------ EXERCISE MATERIAL

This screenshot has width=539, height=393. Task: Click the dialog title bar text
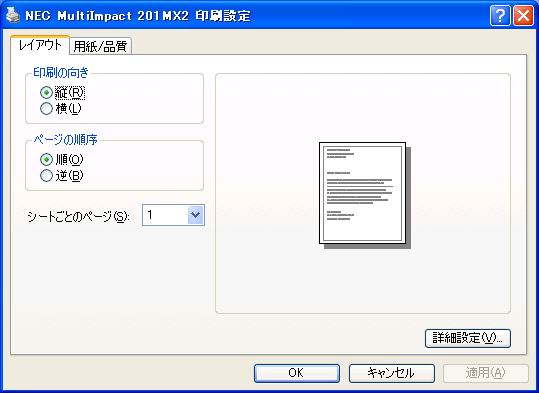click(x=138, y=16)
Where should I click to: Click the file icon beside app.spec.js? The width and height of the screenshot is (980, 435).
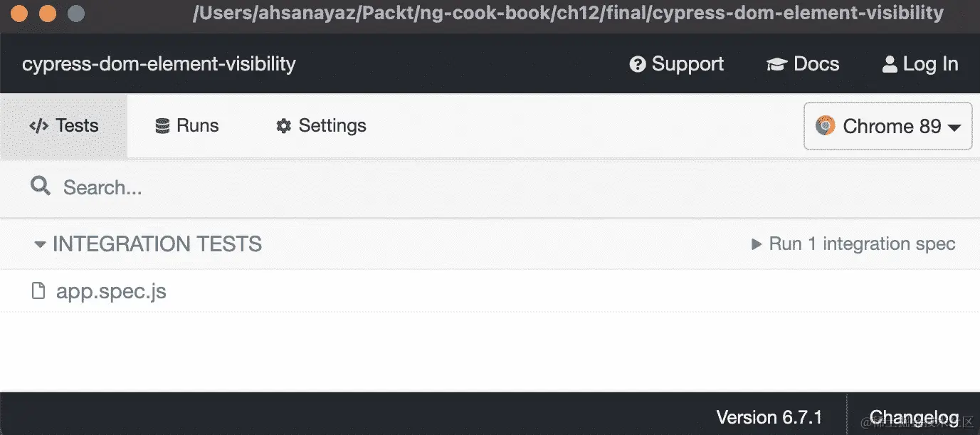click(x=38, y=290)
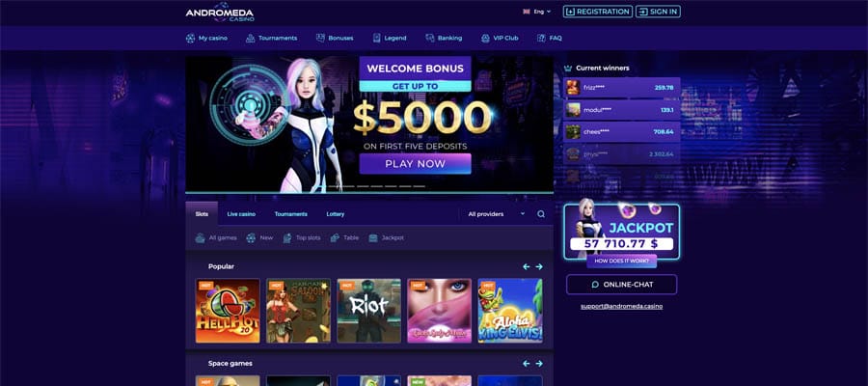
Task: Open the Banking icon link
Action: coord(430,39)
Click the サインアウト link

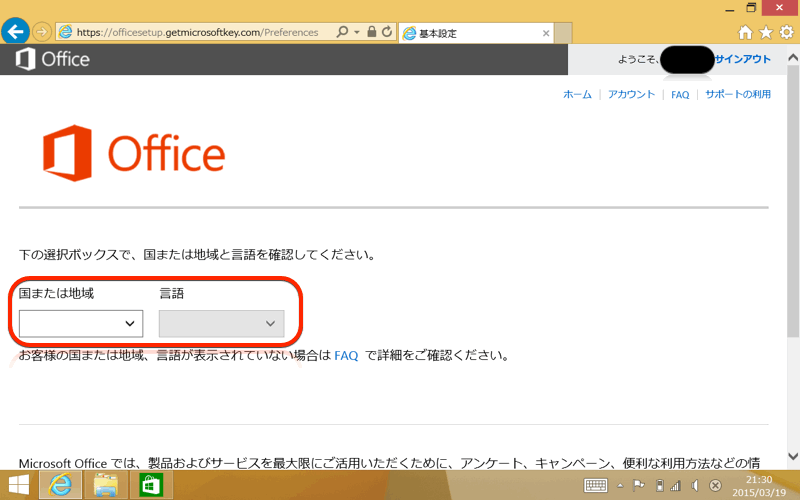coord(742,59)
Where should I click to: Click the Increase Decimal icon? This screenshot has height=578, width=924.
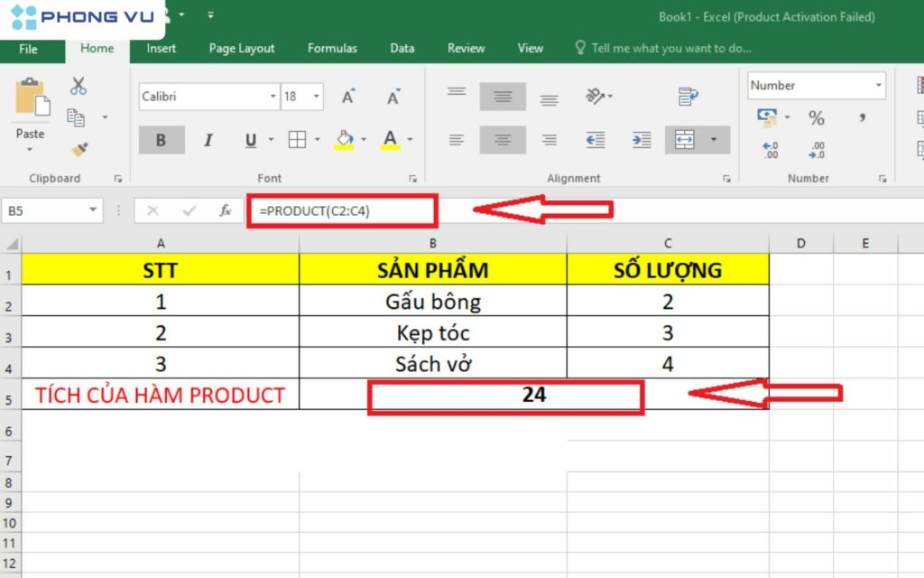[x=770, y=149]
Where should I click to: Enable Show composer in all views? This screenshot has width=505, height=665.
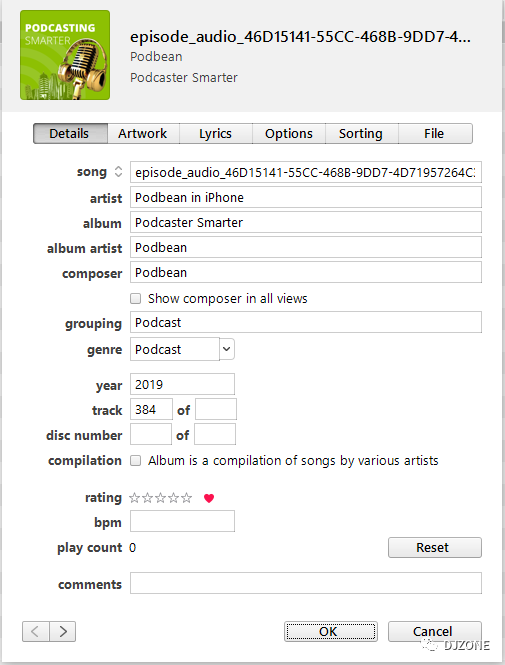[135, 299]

------------

- _TASK PROMPT_
Leave every picture out and retype exactly the lines of the records above from the one holding "Where should I click to: Click the Increase" through the last, both ends included and nothing besides.

- _TASK ANSWER_
Where should I click to: Click the Increase Decimal icon? This screenshot has height=578, width=924.
[x=770, y=149]
Where should I click to: Enable Show composer in all views? This screenshot has width=505, height=665.
[135, 299]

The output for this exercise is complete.